In contrast with Gingy's idea-heavy speech, Palin's came off as that of an intellectual lightweight. Time, of course, will tell whether or not this is a Bobby Jindal-at-the-Governor's-mansion kind of moment, a political dealbreaker. But it is, at the very least, a setback for Palin, who has staked herself as at the front of the GOP pack for 2012. Read more here.
(image via newsweek)
In: "The Obama Effect." Gassy rhetoric is being strategically released -- Eew -- by the neoconservative camp arguing, ferociously, against the possibility that Obama's Cairo speech had any influence on the March 14 movements victory in the Lebanese elections this past Sunday. These cavils might have some basis in Truth if not for the frequency of the word "Change" utilized on the Lebanon street in interview after interview (The Corsair sips a 1998 Domaine du Pegau Chateauneuf du Pape). Obama's speech to the Muslim world influenced, however, slightly, the turning away from Hezbollah, thus strengthened the hand of the pro-West March 14 movement. Obama is not Bush, who never understood the influence of soft power, only military might. And President Obama as the poster boy of what it means in the Muslim world to be "pro-West" is a good thing, especially going forward into the Iranian elections next week. We cannot fail to note that Ahmadinejad's frantic campaign pace suggests that he is in a world of worry without Bush-hate to push around the Tehran.
Out: The Weinstein Company. The downturn in the economy affects everyone, even moguls who used to have the Oscar market cornered with their Muse, Gwynnie (who did a very fucking strange show on food tourism in Spain currently on PBS).
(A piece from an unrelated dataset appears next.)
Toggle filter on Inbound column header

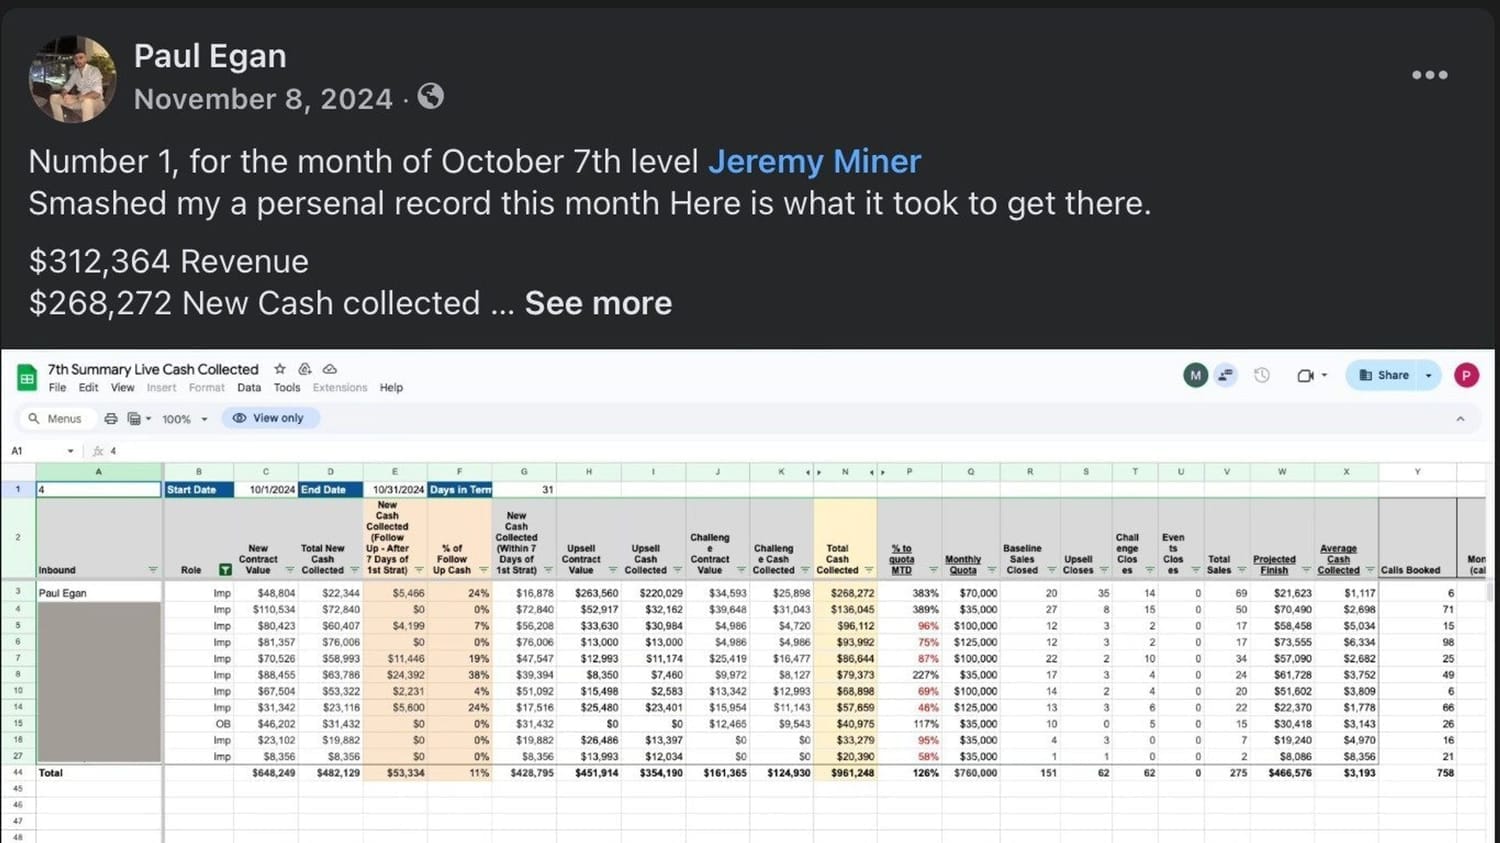(153, 570)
From Nikki Finke's DeadlineHollywoodDaily:
"I've just learned that representatives for Inglorious Basterds have scheduled a phone call today with Universal Pictures to discuss The Weinstein Company's financial problems which are being splashed all over the media. Right now, everyone is still operating on the premise that TWC can come up with the $30 million or moreo marketing money budgeted for Inglorious Basterds. But that was before news came out that The Weinstein Company is on the brink (amid rumors the end could come in August) intenwsified by last week's bad news that TWC has hired a financial advisory firm to restructure."
Does this mean that the Weinstein's will, for the moment, stop dabbling in the theme park business.